Solve the following equation: $$\frac{1}{(x - 2)(x-3)} + \frac{1}{(x -1)(x -2)} = \frac{2}{3},$$
where $x \ne 1,2,3$
Taking $(x - 2)$ as a common factor I got the quadratic equation $x^2 - 4x = 0$ and got values $x = 0$ and $x = 4$ as solutions.
But if I do not take $(x - 2)$ as a common factor and solve the whole equation then I got the equation $x^4 - 8x^3 + 20x^2 - 16x = 0$ and for this equation I got four values of $x = 0, 2, 2, 4$ as solutions. I just want to ask how could we get $x = 2$ as one solution as it was given in the problem that $x$ is not defined at $x = 2$.

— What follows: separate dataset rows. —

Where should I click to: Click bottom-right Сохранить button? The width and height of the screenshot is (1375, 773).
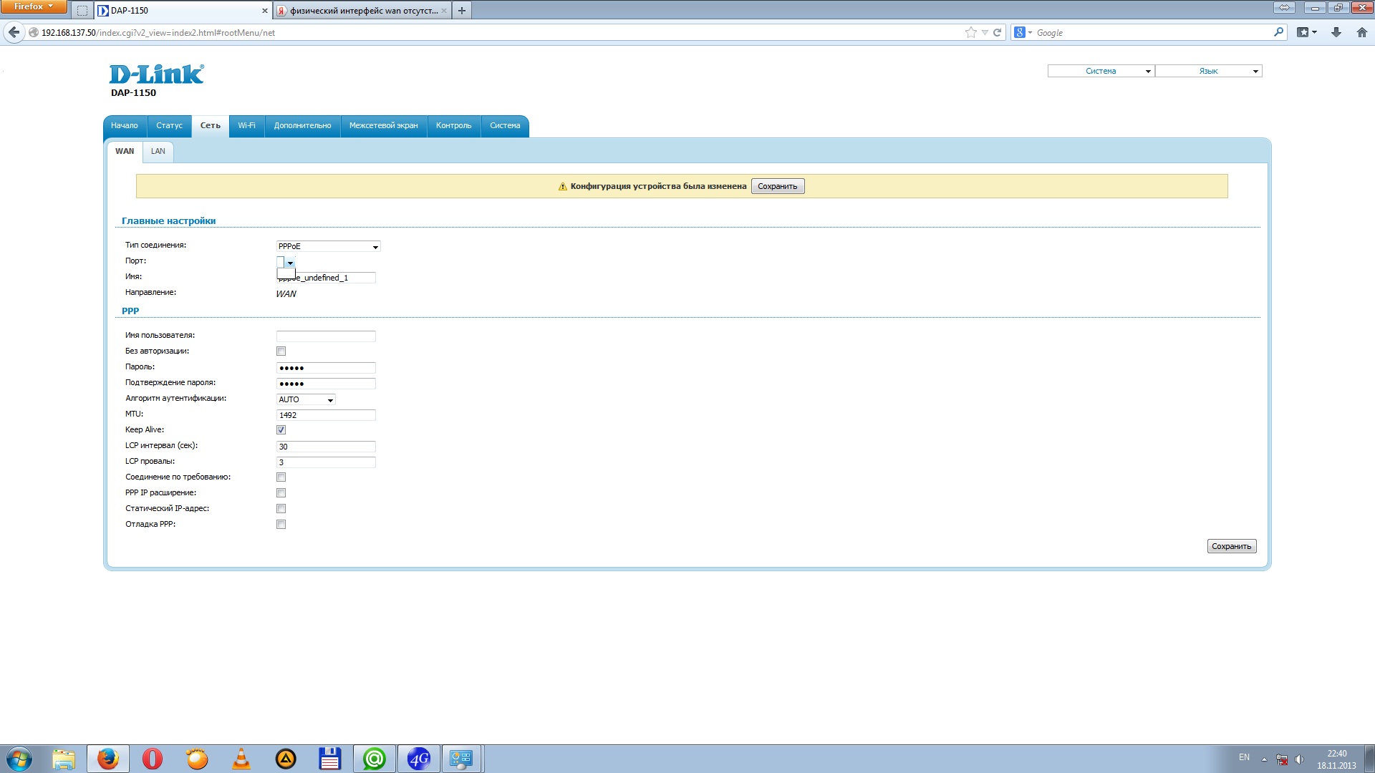[1231, 546]
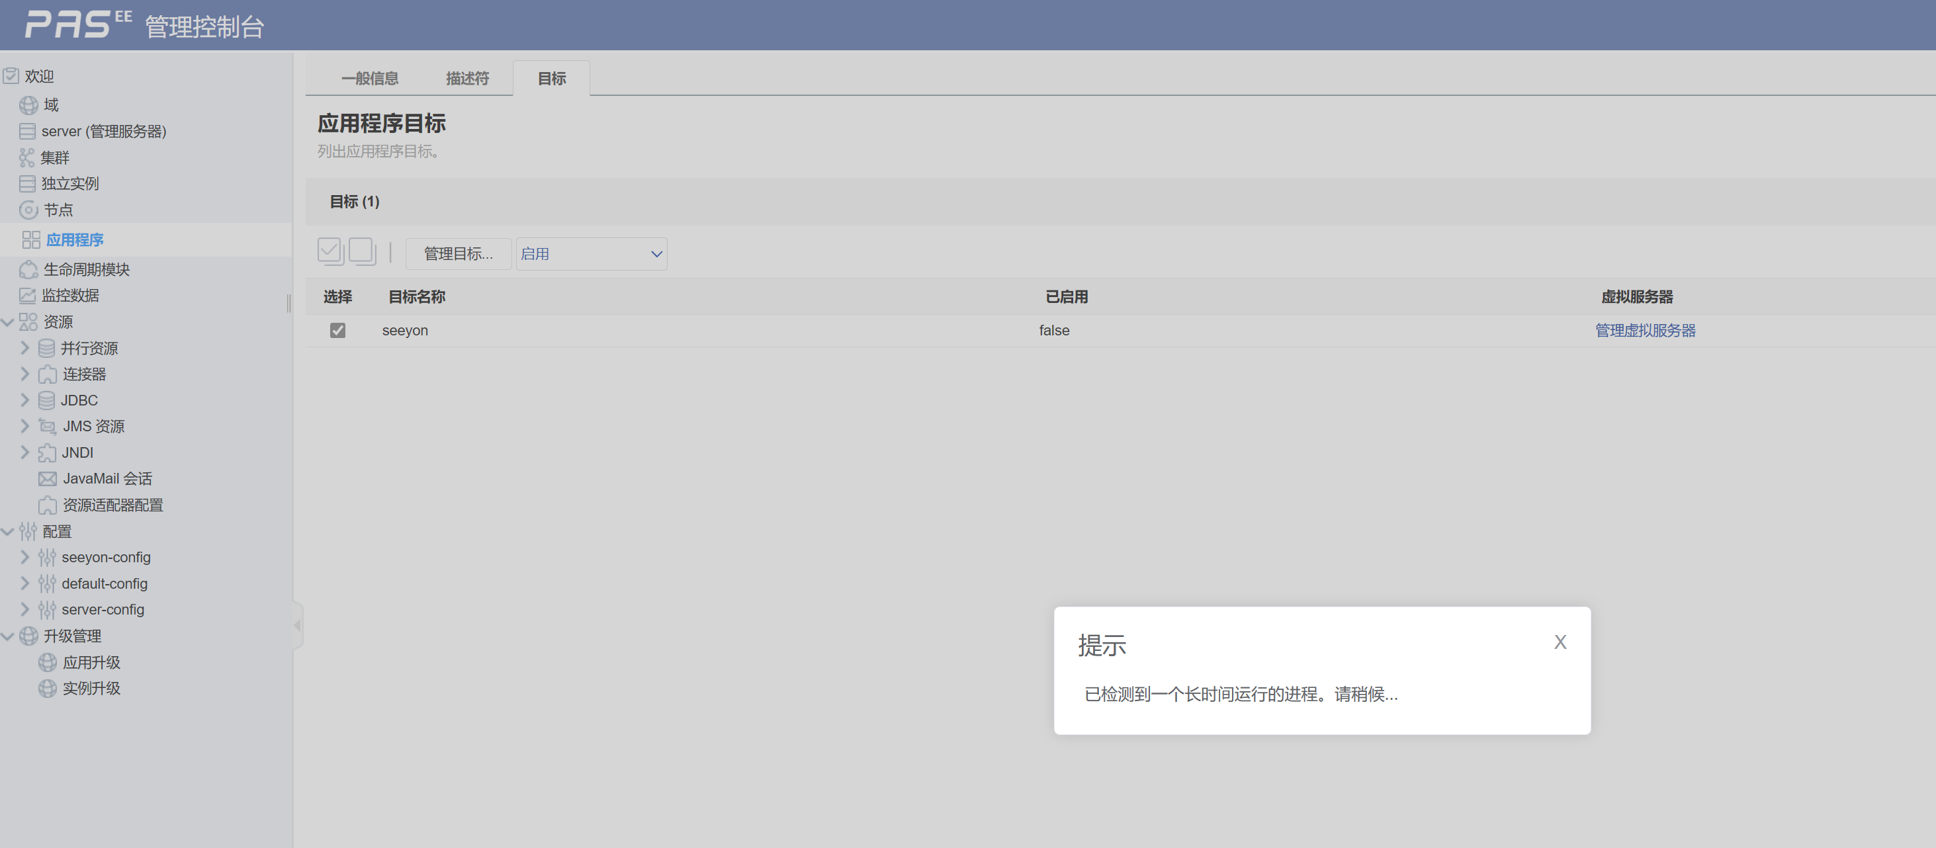Click the globe icon next to 域
The width and height of the screenshot is (1936, 848).
(x=29, y=105)
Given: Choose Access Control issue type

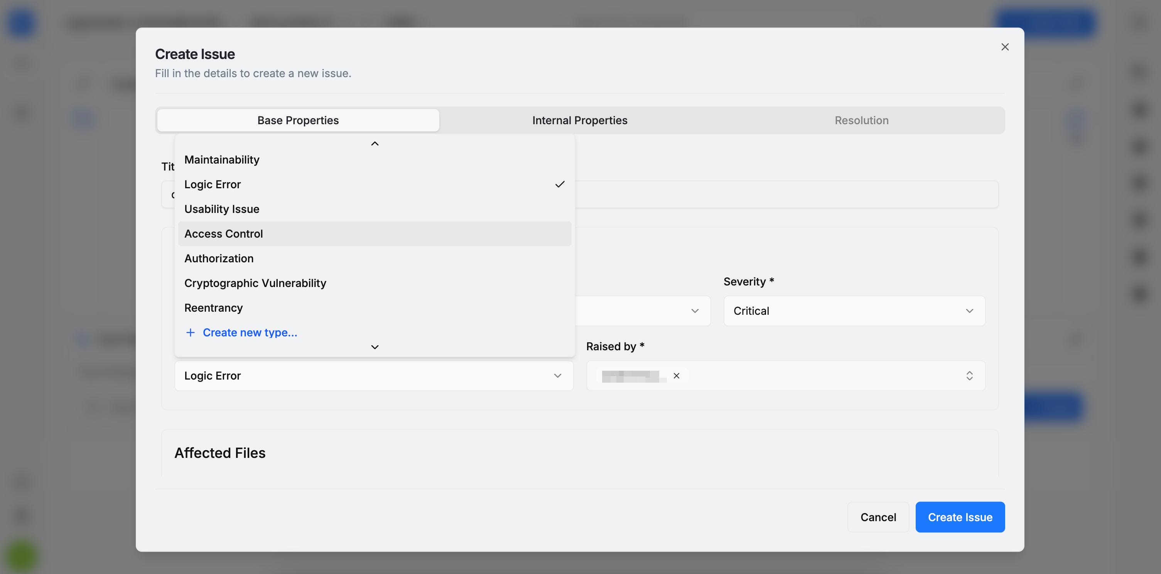Looking at the screenshot, I should click(224, 234).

Well if we multiply both sides by $(x-1)(x-2)(x-3)$ we get
$(x-1) +(x-3)=\frac 23 (x-1)(x-2)(x-3)$
$2x -4 = \frac 23 (x-1)(x-2)(x-3)$
$2(x-2) =\frac 23 (x-1)(x-2)(x-3)$. Divide both sides by $x-2$ and we get
$2 = \frac 23(x-1)(x-3)$ which is a basic quadratic equation.
So solve it...
.....
Multiply both side by $\frac 32$ and ...
$3 = (x-1)(x-3) = x^2-4x+3$
$0 = x^2 - 4x = x(x-4)$ so $x=0$ or $x =4$.